*What the task asks*.
Leaving out the images, repeat all the lines below exactly.
····················
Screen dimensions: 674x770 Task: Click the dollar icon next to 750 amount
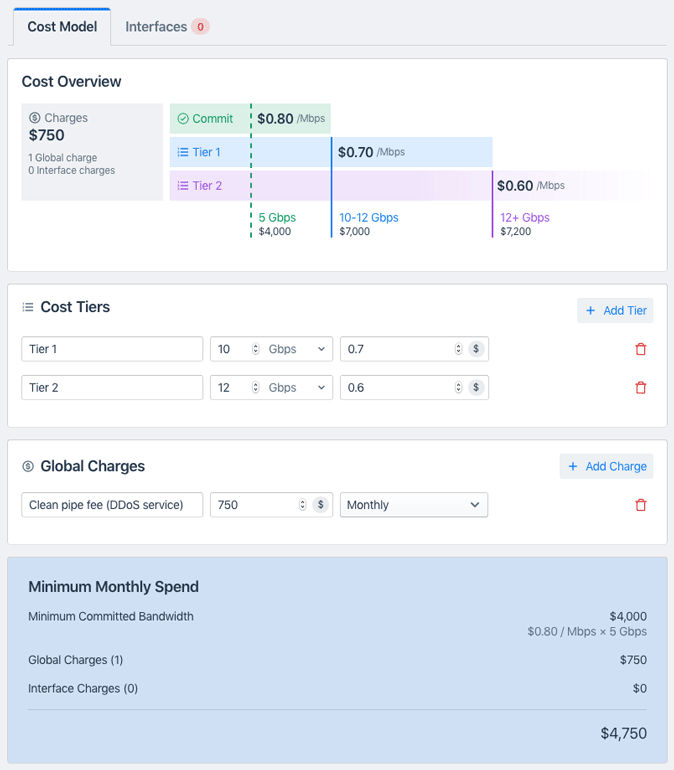(x=320, y=505)
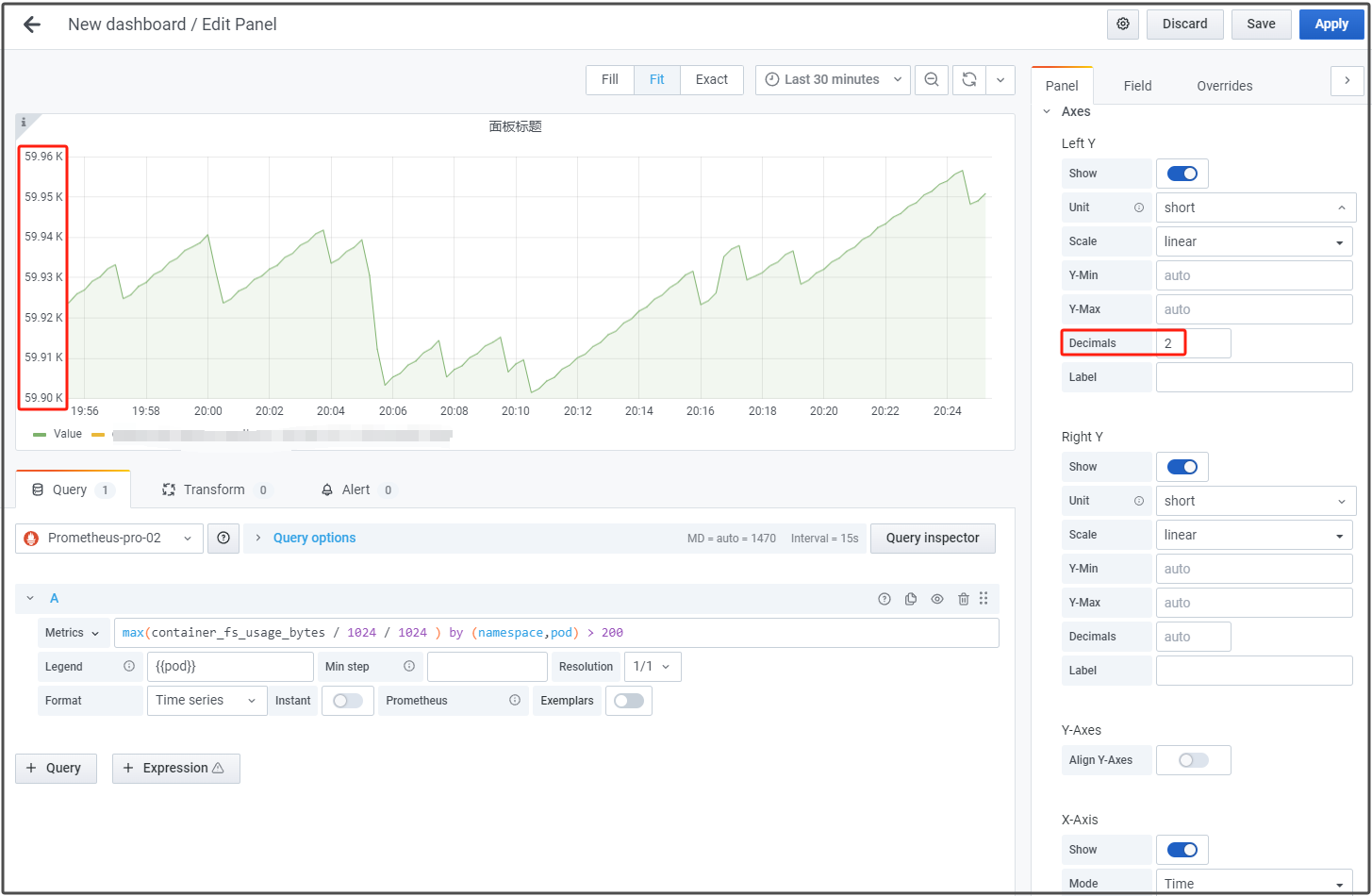Image resolution: width=1372 pixels, height=896 pixels.
Task: Toggle the Left Y axis Show switch
Action: 1182,174
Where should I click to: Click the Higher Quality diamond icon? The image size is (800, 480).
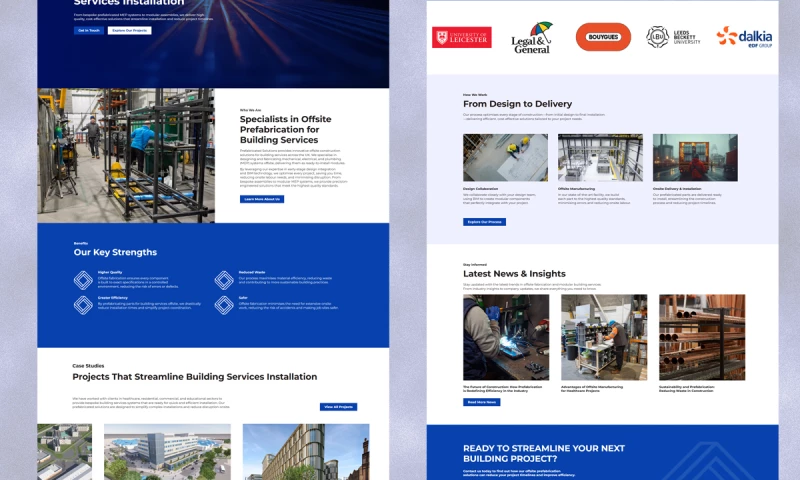[x=83, y=280]
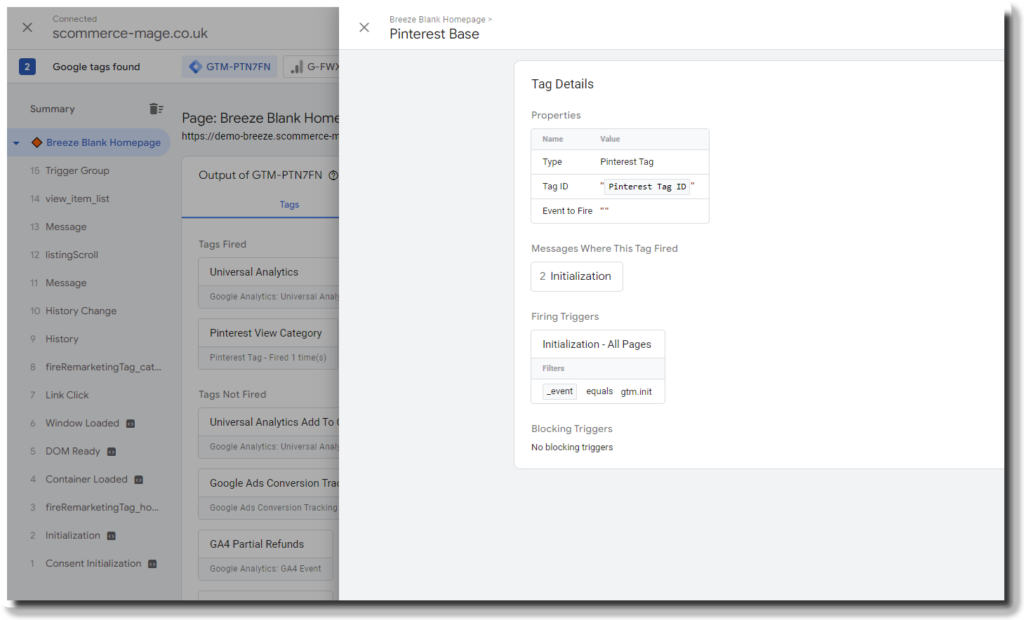Click the badge icon next to DOM Ready

[x=112, y=451]
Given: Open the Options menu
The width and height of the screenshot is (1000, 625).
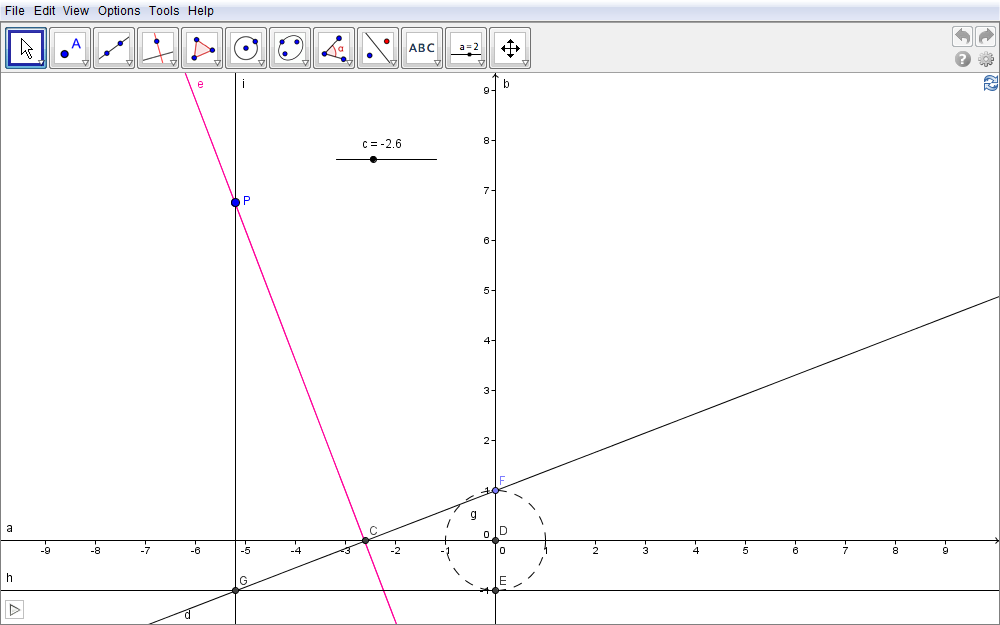Looking at the screenshot, I should [119, 11].
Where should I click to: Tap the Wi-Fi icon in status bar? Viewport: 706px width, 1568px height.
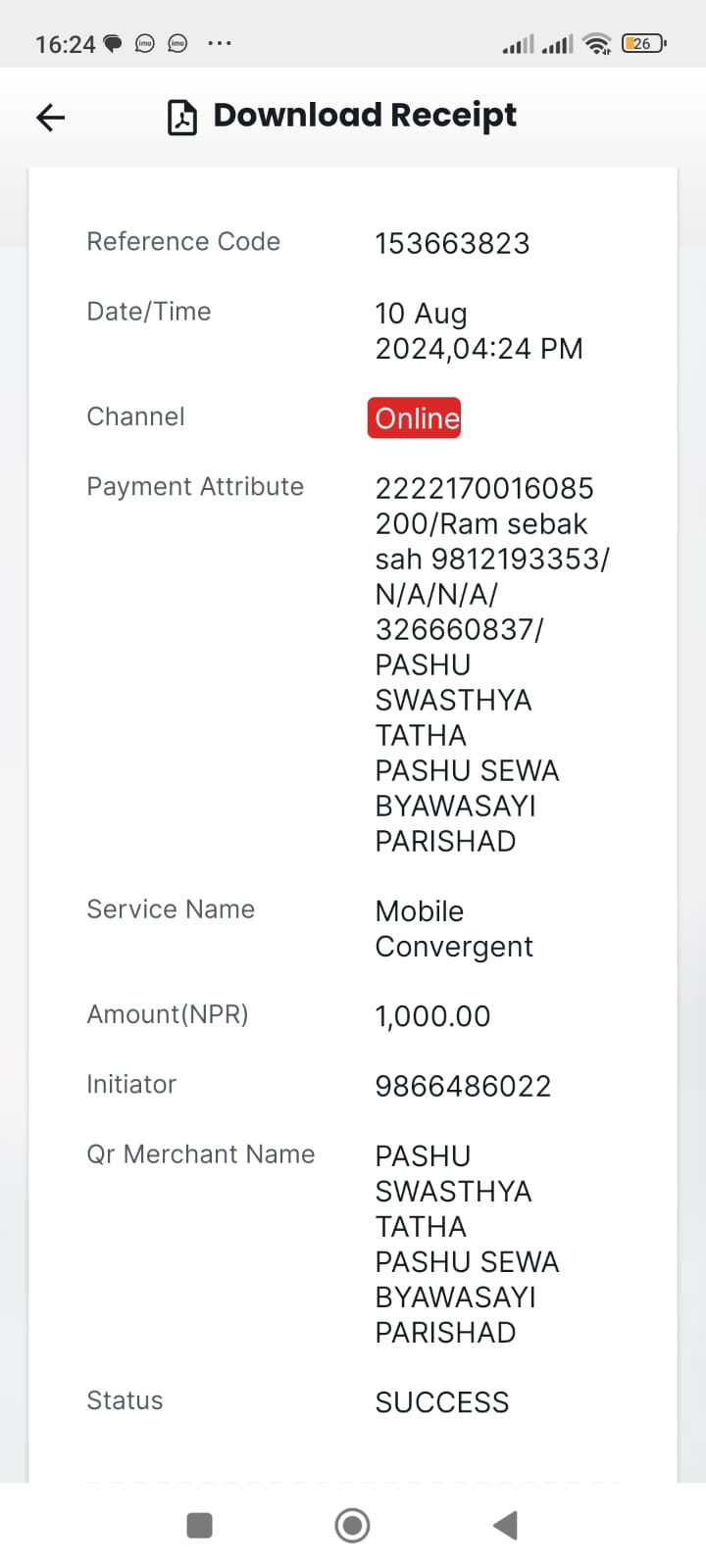tap(596, 43)
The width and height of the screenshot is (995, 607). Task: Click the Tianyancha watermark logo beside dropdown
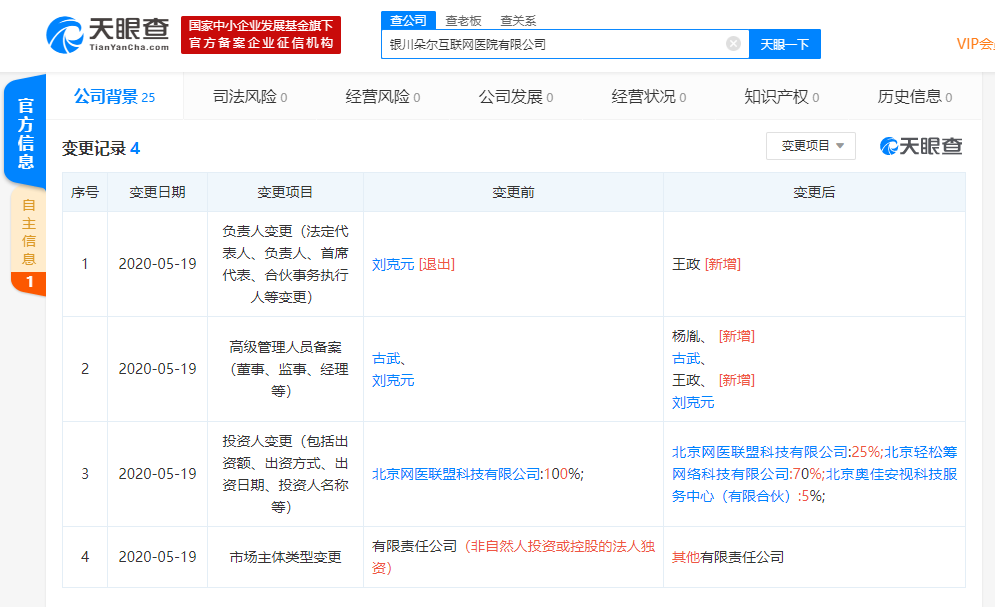(921, 146)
····················
*Result below*.
Screen dimensions: 674x770 Task: Click the dollar icon next to 750 amount
(x=320, y=505)
Image resolution: width=1372 pixels, height=896 pixels.
Task: Toggle the Left Y axis Show switch
Action: 1182,174
Where should I click to: Click the Higher Quality diamond icon? The image size is (800, 480).
[x=83, y=280]
Click the badge icon next to DOM Ready

[x=112, y=451]
Given: Open the Options menu
The width and height of the screenshot is (1000, 625).
Looking at the screenshot, I should [119, 11].
Where should I click to: Tap the Wi-Fi icon in status bar? Viewport: 706px width, 1568px height.
tap(596, 43)
The width and height of the screenshot is (995, 607). Task: Click the Tianyancha watermark logo beside dropdown
(921, 146)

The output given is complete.